[Task input]
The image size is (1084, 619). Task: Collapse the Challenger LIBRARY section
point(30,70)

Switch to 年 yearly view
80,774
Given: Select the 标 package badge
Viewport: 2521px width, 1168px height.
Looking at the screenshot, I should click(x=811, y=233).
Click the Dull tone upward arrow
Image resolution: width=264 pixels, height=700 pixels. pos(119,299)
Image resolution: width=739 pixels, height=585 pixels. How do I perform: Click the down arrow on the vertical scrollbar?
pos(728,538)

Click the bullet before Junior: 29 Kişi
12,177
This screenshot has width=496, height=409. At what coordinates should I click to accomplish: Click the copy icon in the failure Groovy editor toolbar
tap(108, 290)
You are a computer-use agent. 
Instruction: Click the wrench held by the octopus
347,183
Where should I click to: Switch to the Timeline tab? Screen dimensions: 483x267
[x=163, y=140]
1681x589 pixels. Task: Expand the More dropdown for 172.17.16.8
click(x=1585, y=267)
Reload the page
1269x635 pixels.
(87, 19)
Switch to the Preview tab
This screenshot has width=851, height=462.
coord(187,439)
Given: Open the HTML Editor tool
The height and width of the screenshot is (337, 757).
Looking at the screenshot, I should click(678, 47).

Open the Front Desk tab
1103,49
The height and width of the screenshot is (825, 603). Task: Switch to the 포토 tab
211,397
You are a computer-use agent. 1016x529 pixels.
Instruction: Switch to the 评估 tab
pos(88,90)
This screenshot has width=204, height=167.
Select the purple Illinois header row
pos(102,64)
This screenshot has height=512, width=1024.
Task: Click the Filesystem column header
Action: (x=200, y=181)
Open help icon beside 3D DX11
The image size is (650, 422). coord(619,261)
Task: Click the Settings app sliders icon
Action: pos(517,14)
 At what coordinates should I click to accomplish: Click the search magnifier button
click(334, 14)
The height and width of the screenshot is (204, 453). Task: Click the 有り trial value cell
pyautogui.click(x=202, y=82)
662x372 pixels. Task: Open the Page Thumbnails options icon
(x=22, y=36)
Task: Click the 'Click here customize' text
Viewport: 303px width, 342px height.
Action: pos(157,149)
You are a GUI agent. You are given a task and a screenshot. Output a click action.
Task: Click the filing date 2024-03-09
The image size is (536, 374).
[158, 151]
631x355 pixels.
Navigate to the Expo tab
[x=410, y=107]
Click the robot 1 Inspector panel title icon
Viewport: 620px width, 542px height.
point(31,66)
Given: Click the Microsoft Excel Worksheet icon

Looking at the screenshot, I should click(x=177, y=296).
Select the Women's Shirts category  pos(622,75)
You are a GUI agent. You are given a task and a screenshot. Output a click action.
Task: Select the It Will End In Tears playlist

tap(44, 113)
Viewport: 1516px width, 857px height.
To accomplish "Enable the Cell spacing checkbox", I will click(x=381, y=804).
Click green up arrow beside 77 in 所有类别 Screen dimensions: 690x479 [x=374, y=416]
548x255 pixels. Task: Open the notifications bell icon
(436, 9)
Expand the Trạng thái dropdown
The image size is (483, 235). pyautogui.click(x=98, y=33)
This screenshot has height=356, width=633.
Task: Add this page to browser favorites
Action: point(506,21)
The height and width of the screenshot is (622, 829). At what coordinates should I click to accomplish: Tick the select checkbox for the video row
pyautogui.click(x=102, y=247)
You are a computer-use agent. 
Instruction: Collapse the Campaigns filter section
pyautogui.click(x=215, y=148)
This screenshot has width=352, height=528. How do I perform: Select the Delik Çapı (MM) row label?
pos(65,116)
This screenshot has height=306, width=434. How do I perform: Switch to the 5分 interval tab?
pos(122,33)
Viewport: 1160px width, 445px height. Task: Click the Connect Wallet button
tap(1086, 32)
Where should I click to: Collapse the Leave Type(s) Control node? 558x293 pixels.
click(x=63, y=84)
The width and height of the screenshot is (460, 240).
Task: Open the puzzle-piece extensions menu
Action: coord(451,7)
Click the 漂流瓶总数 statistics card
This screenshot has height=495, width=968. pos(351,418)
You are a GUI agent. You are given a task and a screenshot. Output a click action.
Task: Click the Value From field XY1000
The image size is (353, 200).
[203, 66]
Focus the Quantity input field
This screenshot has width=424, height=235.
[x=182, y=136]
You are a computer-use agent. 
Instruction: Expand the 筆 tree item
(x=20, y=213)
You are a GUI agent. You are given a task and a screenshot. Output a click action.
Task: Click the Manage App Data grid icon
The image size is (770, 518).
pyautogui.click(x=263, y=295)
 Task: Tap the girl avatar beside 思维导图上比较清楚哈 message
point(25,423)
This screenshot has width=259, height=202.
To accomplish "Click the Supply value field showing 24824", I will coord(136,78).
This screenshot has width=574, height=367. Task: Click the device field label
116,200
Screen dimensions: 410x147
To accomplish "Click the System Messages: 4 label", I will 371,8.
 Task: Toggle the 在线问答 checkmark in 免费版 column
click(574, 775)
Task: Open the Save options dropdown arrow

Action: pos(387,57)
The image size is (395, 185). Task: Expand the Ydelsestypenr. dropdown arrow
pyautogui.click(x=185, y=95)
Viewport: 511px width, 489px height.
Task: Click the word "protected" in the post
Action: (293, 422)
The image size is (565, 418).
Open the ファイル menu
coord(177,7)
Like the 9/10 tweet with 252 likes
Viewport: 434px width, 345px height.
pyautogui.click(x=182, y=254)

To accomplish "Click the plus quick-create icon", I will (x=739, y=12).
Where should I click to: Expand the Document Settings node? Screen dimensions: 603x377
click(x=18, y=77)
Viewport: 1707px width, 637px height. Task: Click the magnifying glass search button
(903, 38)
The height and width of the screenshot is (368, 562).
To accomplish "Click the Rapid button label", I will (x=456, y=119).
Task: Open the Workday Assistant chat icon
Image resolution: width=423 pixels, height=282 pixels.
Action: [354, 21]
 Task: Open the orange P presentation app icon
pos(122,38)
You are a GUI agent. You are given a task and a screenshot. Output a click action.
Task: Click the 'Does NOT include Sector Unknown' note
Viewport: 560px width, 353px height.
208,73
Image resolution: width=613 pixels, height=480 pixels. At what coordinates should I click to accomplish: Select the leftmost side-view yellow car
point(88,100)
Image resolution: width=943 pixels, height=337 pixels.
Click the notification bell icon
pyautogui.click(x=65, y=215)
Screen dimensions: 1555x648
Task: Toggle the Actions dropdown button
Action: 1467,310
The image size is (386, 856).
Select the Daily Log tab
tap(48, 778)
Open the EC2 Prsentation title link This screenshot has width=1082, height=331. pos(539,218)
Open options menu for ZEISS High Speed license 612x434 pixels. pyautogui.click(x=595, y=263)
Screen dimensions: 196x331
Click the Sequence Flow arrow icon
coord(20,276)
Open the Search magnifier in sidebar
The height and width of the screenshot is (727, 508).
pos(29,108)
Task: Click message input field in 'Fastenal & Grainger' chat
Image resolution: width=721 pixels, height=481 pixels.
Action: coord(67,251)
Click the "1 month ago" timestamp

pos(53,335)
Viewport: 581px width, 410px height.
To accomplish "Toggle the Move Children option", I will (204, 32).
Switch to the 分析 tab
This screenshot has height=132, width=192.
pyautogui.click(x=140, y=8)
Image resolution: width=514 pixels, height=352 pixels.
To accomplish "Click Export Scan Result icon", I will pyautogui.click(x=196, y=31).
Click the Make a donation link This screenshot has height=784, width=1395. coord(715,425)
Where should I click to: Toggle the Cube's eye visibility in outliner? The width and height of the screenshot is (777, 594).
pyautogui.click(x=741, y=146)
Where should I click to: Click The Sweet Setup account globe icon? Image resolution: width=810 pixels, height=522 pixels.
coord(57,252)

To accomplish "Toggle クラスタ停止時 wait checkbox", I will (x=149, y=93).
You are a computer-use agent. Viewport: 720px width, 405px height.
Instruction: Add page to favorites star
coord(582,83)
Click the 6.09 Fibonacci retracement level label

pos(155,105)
[/Task input]
What the task requires:
Which of the lines above carry the string "link"? Copy every one.

Written reply:
Open the EC2 Prsentation title link This screenshot has width=1082, height=331. pos(539,218)
Click the Make a donation link This screenshot has height=784, width=1395. coord(715,425)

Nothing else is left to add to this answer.